I never walk and hitch,. What’s the point? But I do walk until I find a good place to hitch. After a few miles around bends where the road is lined with hedgerows, I come finally to a small straight stretch.

Hitching is only empathy. Think like a driver.
The first car stops, and I am in a metal box with a mad woman. 

"Don’t mind me - I’m late. Where are you going? Mallow? Oh I am going to Macroom. I can take you to Macroom. Mallow? But I am not going to Mallow? Why are you on this road? Where are you going? I am turning for Macroom. Don’t mind me, I am very late. Why are you going to Macroom?”

She lets me out.
Ahhh.

As she wends her crazy way, I laugh out loud. I am in the most glorious place.

A river deep and blue
rolling verdant hills of velvet pasture
meadowsweet and cow parsley
crows cawing in the tall trees
wild cherry blossoms and bumble bees.

Thank you, thank you, thank you.

A woman approaches, walking. I smile, and understate the obvious.

"Lovely day!" to which she replies in a way that only a very small number of exclusively Irish are able

"We’ve got it too soon, so. Too soon, that’s what it is!"

She passes me, no eye contact, no hint of a smile. Astonishing attitude, yet a catalyst for me to enjoy the sunshine all the more.

Another short lift, from a charming man who talks of childhood bacon and cabbage. After he drops me off, I eat a chocolate bar watched by a herd of cows who come to make me feel guilty.

Horror of horrors, a truck crawls up the hill towards me, engine screaming in the redline howl of second gear.

Please don’t let him stop.

Please please, ple - oh shit. The truck is going so slowly, I'm walking along beside the open door, as it crawls along with its load of grit.

"Where you going? Mallow? Well, throw your bag on boy."

Over the next twenty minutes I employ various Zen techniques to turn this nightmare into a, like, positive experience, man.

Oh look how well I can see over the hedges, and how much time I have to watch the cows ruminating.

All life is the scream.
The engine 
scream.

And the rattle.

The scream and the rattle and the fact that he insists on shouting at me over this cacophonic duet.

::::::

To do: In the hitchhiking account, what load is the truck carrying? The entries that come next aren't needed for this exercise.

(Stored data)
::::::

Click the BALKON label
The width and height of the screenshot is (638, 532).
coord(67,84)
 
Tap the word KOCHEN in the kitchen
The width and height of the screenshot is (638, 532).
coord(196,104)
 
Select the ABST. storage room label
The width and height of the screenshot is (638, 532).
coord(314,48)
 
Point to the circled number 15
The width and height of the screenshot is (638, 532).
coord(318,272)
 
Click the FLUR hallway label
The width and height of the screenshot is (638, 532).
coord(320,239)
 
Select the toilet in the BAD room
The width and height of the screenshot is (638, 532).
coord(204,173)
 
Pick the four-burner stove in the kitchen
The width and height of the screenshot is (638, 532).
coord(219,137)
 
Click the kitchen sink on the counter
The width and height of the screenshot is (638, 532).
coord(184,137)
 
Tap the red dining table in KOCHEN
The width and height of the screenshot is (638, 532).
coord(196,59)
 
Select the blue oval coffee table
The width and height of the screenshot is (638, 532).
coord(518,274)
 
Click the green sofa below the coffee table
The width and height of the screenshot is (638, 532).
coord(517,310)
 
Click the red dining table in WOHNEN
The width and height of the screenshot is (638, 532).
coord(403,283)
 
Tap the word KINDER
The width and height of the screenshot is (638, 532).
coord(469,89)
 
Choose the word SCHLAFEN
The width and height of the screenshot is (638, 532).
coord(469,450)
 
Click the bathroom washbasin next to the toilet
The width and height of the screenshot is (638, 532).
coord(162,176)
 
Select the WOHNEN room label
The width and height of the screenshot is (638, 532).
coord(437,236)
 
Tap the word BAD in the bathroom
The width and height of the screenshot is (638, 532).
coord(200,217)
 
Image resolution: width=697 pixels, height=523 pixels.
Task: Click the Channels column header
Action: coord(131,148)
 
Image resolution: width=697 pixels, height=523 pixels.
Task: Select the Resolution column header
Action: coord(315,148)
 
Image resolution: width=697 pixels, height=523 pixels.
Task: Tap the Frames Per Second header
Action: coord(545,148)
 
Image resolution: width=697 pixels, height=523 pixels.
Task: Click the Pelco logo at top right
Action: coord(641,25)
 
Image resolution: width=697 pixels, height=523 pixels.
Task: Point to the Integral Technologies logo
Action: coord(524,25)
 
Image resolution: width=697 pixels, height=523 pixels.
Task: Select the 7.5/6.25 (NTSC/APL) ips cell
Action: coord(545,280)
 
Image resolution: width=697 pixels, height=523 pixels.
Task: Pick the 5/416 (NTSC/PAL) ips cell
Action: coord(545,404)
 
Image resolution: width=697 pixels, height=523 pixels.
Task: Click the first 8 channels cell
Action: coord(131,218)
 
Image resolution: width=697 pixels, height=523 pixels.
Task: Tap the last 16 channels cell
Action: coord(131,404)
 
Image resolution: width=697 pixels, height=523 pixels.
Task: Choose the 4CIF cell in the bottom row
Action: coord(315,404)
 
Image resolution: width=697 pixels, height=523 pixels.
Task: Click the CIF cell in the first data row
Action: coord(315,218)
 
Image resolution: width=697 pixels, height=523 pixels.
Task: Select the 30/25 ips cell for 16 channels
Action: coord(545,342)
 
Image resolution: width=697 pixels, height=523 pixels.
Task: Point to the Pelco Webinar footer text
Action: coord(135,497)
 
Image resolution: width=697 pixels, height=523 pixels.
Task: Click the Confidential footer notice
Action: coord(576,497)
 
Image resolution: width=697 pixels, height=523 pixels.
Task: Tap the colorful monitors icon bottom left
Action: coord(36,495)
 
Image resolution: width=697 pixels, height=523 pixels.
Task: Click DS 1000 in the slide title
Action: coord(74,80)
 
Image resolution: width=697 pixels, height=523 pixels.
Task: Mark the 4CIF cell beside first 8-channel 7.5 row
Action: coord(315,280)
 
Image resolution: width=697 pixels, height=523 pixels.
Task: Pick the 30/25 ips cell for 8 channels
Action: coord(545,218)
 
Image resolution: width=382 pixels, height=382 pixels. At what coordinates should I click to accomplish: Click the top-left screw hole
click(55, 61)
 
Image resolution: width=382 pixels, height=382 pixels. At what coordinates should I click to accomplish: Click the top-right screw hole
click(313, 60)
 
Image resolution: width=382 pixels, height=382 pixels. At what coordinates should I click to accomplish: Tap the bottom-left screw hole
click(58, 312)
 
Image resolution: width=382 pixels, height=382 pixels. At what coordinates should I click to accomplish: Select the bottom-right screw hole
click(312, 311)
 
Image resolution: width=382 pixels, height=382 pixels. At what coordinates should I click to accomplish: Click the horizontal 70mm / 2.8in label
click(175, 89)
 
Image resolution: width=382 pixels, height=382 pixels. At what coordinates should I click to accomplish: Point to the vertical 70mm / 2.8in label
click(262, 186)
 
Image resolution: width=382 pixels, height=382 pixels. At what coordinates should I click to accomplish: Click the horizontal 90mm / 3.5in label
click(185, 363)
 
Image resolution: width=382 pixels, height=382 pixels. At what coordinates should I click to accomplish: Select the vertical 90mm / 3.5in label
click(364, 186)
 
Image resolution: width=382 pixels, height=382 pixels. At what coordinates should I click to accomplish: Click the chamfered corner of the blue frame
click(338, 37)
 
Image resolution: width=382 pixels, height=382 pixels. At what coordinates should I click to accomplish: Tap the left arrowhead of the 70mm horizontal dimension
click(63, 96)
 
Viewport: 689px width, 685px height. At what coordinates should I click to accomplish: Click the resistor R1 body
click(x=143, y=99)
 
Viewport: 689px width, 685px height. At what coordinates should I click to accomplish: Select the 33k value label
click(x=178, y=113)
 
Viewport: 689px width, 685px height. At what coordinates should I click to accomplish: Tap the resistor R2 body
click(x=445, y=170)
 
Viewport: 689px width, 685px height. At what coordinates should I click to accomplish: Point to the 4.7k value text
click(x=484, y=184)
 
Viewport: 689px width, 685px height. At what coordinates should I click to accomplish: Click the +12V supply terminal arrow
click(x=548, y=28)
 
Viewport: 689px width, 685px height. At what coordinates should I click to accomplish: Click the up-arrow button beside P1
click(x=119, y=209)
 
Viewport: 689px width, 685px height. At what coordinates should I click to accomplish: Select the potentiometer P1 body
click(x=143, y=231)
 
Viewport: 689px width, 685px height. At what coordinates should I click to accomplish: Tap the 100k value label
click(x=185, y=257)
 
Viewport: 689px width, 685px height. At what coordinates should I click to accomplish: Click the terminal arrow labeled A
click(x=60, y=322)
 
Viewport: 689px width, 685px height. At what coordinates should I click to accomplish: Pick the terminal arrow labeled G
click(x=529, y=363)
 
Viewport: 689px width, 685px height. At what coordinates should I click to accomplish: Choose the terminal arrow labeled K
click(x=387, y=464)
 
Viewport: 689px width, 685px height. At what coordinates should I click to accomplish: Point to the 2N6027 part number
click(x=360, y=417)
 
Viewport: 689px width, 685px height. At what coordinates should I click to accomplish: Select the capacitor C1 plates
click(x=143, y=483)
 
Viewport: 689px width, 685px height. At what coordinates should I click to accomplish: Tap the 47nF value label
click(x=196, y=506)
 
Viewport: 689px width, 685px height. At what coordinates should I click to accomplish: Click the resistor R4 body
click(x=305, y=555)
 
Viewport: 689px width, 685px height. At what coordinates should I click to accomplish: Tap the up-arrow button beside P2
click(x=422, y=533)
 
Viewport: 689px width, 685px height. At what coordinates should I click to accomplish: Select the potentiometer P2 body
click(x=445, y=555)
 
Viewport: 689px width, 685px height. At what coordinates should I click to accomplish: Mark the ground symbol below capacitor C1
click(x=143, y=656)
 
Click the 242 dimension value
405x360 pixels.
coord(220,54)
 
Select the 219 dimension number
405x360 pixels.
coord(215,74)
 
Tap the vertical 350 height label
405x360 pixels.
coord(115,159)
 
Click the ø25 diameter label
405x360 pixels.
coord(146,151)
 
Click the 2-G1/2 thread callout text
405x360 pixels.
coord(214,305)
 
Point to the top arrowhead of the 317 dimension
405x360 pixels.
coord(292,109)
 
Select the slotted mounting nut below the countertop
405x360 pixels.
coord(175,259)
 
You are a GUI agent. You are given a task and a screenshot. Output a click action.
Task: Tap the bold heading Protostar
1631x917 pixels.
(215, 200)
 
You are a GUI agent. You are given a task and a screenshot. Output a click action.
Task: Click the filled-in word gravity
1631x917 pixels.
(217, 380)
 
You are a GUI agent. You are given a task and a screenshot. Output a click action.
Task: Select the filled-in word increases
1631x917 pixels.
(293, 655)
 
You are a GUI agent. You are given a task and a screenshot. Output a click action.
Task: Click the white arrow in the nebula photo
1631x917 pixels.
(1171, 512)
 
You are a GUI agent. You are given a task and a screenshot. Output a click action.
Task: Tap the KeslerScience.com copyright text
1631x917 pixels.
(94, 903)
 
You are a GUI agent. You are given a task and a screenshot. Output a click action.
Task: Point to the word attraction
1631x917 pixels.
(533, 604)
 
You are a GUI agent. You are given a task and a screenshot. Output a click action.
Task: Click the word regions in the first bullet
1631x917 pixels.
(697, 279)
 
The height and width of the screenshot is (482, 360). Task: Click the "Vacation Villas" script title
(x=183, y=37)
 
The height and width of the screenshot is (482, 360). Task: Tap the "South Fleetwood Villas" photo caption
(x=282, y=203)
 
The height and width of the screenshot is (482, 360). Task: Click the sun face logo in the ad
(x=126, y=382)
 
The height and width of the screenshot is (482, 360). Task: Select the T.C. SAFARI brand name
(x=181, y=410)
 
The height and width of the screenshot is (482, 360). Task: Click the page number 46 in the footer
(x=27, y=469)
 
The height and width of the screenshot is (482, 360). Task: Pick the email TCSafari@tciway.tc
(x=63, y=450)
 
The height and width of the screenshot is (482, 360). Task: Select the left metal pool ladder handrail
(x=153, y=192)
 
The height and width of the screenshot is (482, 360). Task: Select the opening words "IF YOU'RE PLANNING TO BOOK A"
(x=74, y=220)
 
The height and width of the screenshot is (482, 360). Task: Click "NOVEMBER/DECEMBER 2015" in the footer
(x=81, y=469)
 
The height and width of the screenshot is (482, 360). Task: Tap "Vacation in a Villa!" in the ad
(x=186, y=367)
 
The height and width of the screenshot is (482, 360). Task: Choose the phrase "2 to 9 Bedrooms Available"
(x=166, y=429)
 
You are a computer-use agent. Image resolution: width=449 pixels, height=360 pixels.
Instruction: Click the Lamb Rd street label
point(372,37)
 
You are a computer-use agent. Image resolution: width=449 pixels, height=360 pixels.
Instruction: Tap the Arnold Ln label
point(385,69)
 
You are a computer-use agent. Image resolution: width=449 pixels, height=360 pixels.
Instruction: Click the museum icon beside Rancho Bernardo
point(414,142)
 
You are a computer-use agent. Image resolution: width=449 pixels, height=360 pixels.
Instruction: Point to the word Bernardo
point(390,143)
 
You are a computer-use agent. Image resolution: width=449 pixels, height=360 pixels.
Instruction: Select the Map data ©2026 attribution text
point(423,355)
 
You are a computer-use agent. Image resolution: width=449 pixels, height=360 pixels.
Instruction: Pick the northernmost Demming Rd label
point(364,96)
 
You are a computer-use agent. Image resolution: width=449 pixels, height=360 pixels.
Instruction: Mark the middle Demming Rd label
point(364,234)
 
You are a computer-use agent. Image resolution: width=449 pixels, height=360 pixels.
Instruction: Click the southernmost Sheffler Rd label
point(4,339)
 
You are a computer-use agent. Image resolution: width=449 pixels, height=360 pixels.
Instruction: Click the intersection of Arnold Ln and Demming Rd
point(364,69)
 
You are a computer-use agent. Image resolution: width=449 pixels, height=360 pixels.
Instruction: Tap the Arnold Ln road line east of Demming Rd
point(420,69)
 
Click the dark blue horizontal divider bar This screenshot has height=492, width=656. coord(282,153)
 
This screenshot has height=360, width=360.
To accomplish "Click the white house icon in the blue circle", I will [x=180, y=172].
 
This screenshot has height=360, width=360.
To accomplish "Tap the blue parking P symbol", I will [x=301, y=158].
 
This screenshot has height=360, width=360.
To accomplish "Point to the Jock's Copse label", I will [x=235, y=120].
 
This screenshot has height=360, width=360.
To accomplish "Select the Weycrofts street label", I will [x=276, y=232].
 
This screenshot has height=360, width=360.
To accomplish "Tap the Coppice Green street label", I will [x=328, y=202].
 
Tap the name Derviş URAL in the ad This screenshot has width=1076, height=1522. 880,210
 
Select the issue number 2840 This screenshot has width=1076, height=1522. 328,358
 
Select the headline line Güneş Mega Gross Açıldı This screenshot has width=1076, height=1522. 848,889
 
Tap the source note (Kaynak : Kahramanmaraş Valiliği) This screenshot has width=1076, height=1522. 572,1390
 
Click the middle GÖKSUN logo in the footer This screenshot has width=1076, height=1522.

::::::

Solution to the exercise: A load of grit.